⟨

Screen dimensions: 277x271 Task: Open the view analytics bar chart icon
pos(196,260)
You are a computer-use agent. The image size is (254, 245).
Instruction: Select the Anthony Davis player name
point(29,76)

⟩
⟨

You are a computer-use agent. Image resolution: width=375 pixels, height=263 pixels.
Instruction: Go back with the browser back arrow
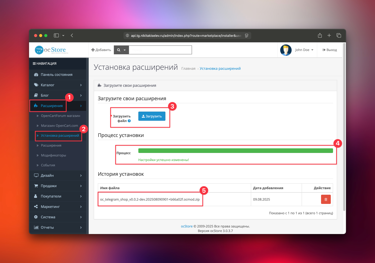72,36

⟩
⟨

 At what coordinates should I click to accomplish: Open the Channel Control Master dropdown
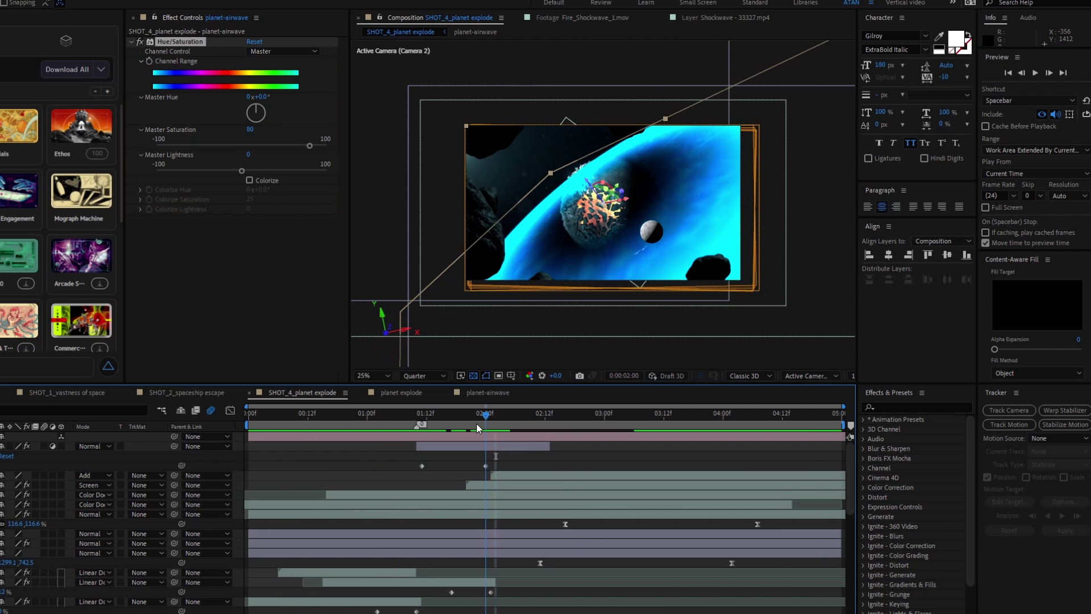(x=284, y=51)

⟩

* YOUR OBJECTIVE: In which lines of the material above does the string "agent" occur? Copy them all.

* REPLY TO THE TASK:
You are a computer-use agent. The image size is (254, 245).
You are a computer-use agent. Image resolution: width=375 pixels, height=263 pixels.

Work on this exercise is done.